→ WHAT THIS TASK INVOLVES:
Answer these about the text on insurance claims for missing persons below:
1. If a municipal death certificate is not available, what will ICICI Prudential accept instead?
2. In which region were there flash floods in August last year?
3. In what case is a Succession Certificate called for?

While LIC might heed the Finance Minister's directive of not sticking to the seven-year period, private sector insurers might hasten the process only if there is a declaration from government of the missing being "presumed dead". "If the government announces a person is 'presumed dead' then the company would supersede the usual claim procedure and settle such claims much faster," says Chopra.

"Generally a Death Certificate from municipal authorities is required. However, in this case, we will accept the list issued by hospitals or that issued by police / armed forces in case a municipal death certificate is not available," Kalpana Sampat, Chief - Branch Operations, Underwriting and Claims, ICICI Prudential Life Insurance. Since the dust has not settled on the tragedy in the hills, most companies have not received any claims. However, some have already constituted special cells to take care of such cases. "In August last year when where flash floods in Leh-Ladakh region, our company proactively reached out to the victim families and settled quite a few claims. However, civilian movement is still restricted in the Uttarakhand region and it is therefore it is difficult for us to reach these people," says Sampat of ICICI Prudential.

Documents that are generally called for missing persons claims include
  • Claimant's statement form signed by the nominee or legal heir
  • Copy of FIR
  • Copy of the missing person report filed with police
  • Original policy contract document or indemnity bond
  • Copy of death certificate
  • Court order presuming the person as dead after the lapse of seven years
  • Succession Certificate (in case of no nomination or nominee being dead)

→ DATA UNDER STUDY:
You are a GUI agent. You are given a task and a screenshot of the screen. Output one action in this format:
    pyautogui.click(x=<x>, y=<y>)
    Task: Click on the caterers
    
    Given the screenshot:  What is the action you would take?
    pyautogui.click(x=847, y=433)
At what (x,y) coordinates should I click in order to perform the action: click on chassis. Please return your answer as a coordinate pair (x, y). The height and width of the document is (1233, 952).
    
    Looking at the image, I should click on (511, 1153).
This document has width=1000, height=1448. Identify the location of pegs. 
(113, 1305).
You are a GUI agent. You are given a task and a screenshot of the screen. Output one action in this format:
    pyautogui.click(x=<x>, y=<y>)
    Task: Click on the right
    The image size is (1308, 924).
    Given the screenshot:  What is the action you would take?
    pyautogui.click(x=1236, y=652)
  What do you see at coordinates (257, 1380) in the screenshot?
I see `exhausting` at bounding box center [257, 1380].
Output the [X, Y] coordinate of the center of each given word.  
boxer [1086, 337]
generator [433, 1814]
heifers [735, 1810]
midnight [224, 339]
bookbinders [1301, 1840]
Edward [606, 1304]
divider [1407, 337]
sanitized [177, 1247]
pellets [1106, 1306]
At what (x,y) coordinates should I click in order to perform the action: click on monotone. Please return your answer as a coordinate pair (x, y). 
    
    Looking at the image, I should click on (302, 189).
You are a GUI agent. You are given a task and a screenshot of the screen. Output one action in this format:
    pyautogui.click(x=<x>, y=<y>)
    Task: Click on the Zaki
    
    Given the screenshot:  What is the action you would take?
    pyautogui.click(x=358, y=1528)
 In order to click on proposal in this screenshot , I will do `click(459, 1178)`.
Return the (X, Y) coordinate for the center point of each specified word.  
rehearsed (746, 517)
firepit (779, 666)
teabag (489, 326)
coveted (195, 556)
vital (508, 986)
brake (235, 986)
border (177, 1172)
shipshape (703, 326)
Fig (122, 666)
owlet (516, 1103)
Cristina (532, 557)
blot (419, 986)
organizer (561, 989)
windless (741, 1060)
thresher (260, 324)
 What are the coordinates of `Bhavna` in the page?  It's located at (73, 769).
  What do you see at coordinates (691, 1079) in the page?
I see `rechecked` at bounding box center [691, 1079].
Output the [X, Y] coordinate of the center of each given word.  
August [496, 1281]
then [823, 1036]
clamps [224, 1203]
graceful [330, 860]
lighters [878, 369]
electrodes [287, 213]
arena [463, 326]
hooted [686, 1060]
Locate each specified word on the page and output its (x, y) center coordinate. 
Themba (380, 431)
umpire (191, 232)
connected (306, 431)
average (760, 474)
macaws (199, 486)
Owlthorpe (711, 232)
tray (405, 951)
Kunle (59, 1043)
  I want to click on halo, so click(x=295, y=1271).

→ OUTPUT OF THE TASK:
1. The list issued by hospitals or the one issued by police / armed forces.
2. The Leh-Ladakh region.
3. When there is no nomination or the nominee is dead.